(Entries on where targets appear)
:::
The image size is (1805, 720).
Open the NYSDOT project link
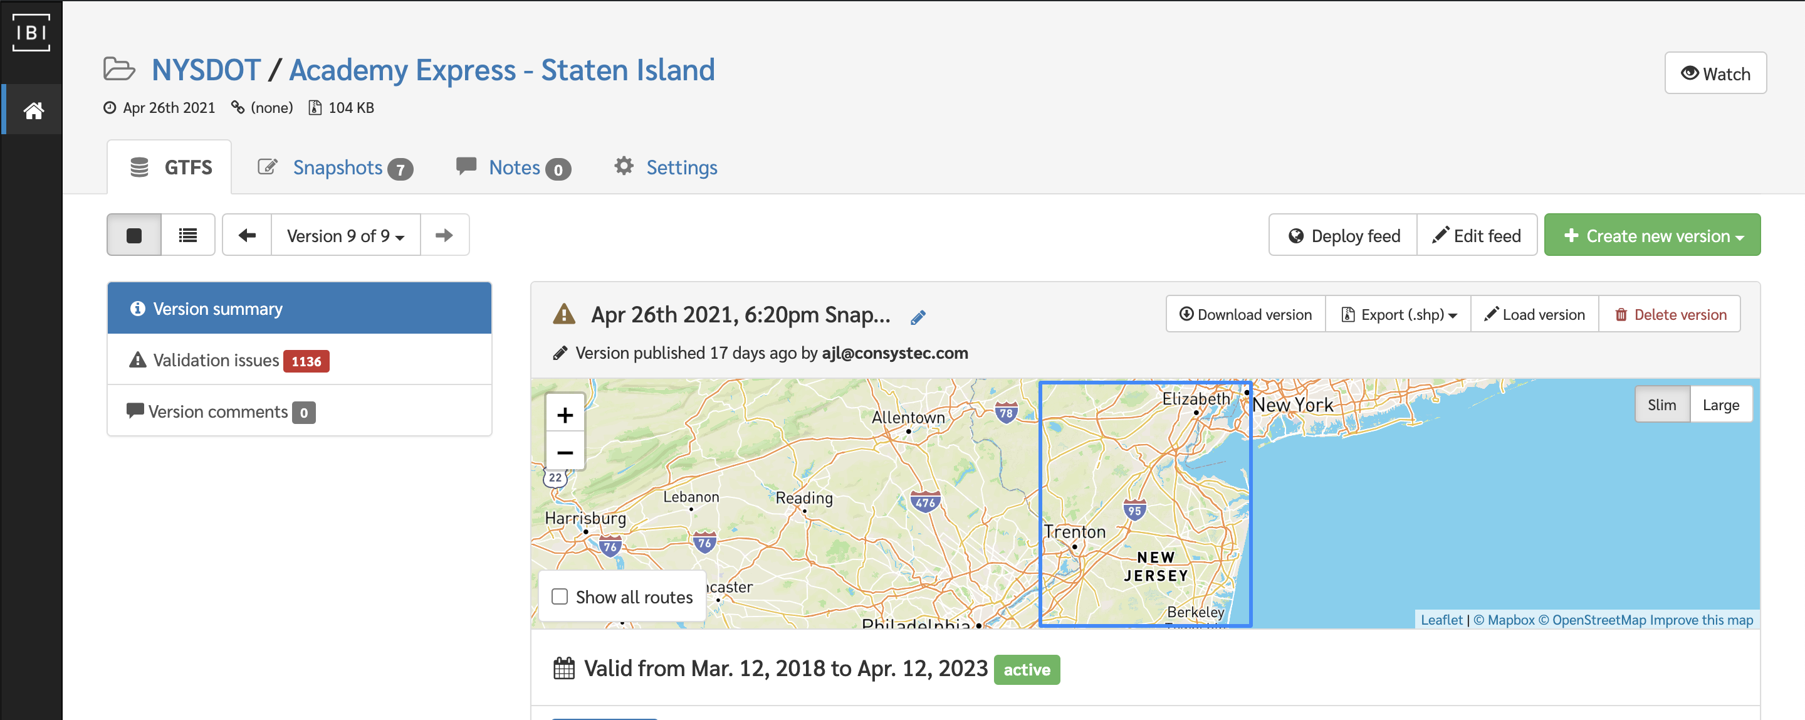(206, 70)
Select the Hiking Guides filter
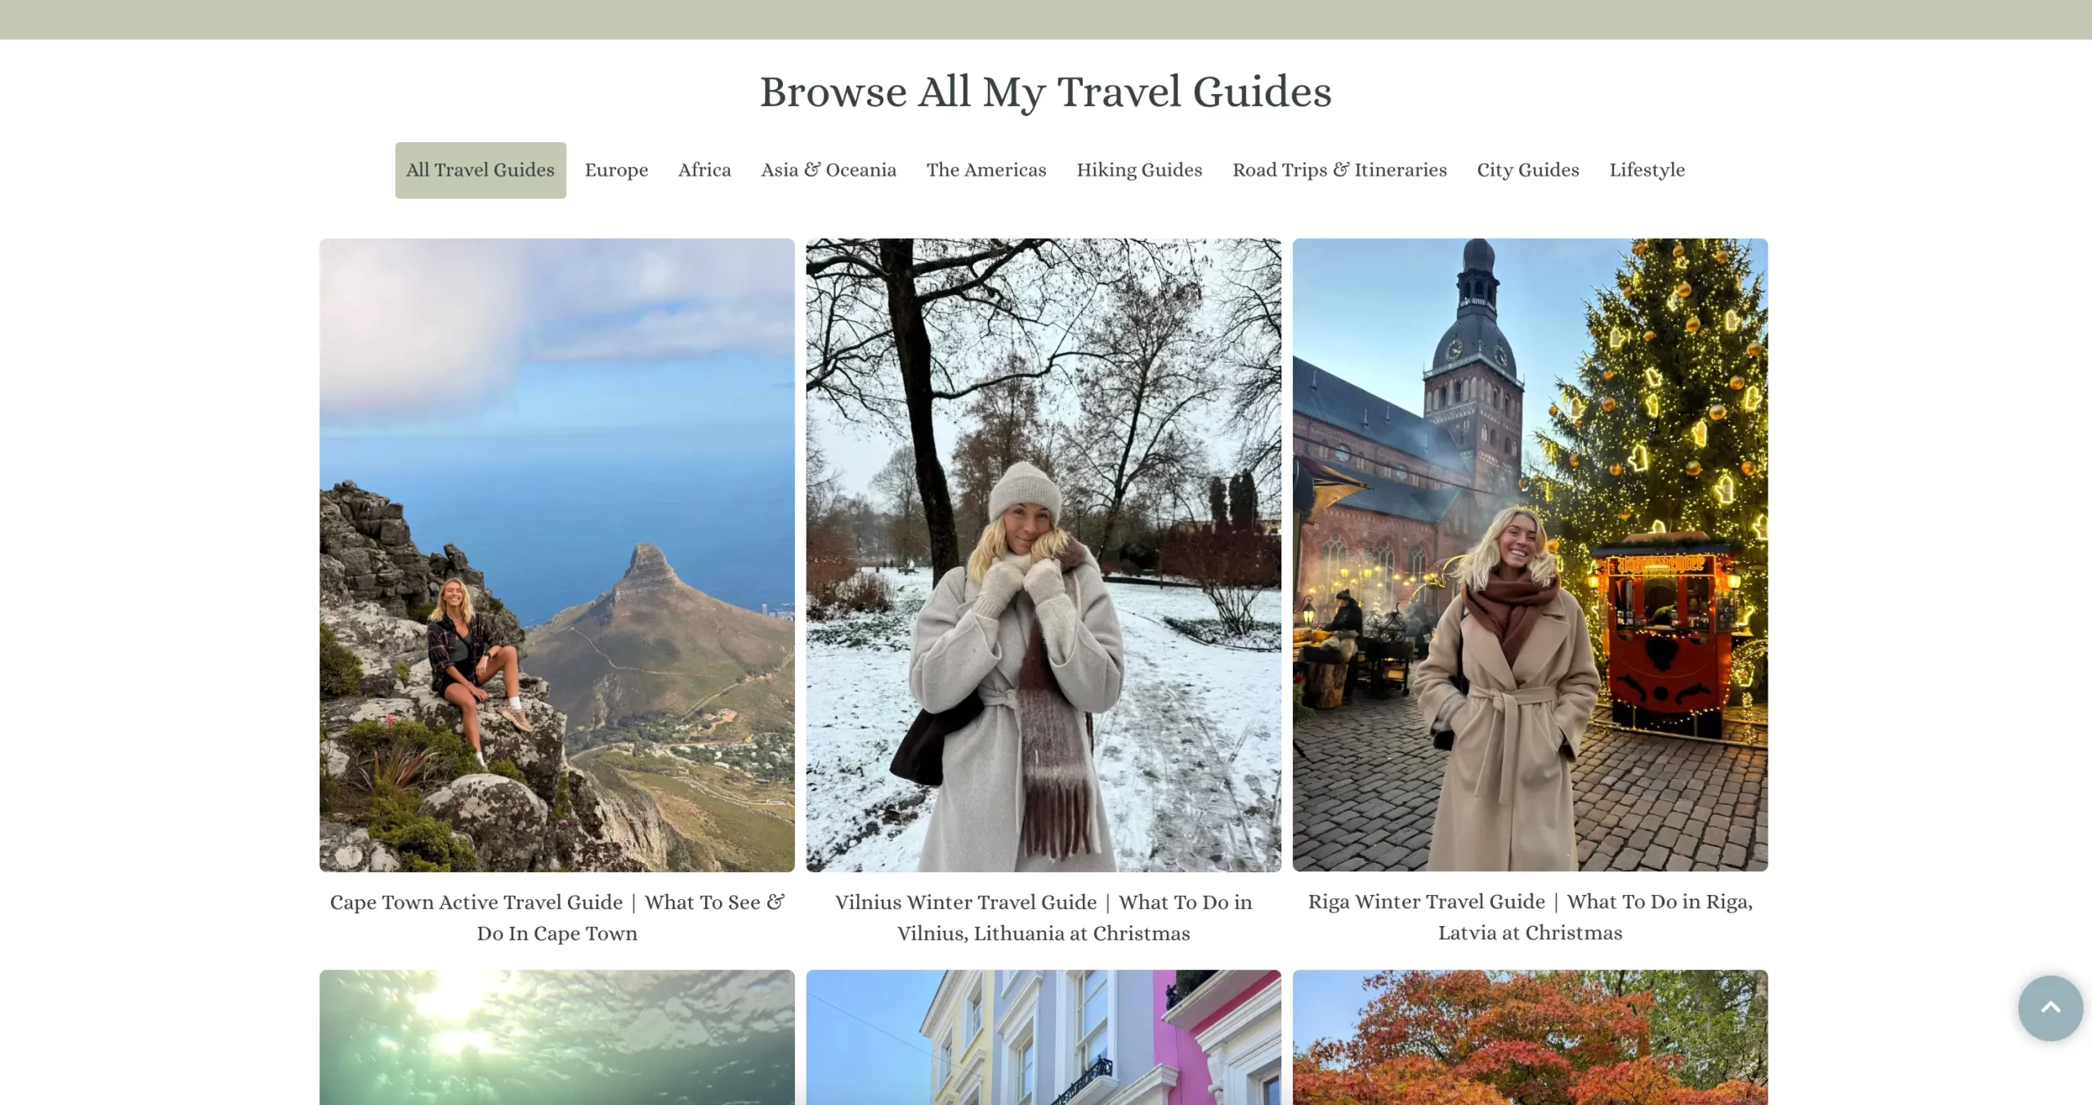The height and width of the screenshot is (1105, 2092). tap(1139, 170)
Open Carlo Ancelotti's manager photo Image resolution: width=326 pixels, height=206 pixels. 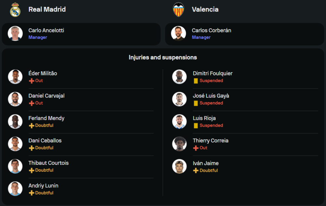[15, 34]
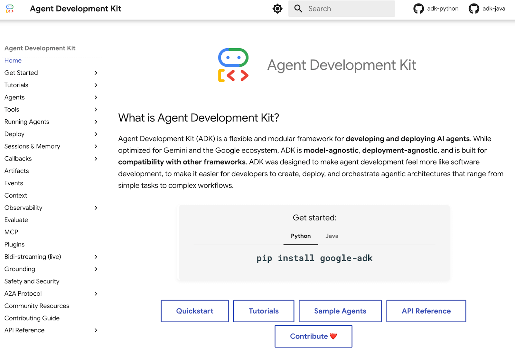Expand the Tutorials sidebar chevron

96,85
:::
▶ **What the task requires**:
Extract, unchanged, every line from the start of the entries through the line containing "The height and", including that line. Omit the pictures from your answer.

▶ **Full answer**:
The image size is (1805, 720).
Open the NYSDOT project link
(206, 70)
Select the Hiking Guides filter
The height and width of the screenshot is (1105, 2092). tap(1139, 170)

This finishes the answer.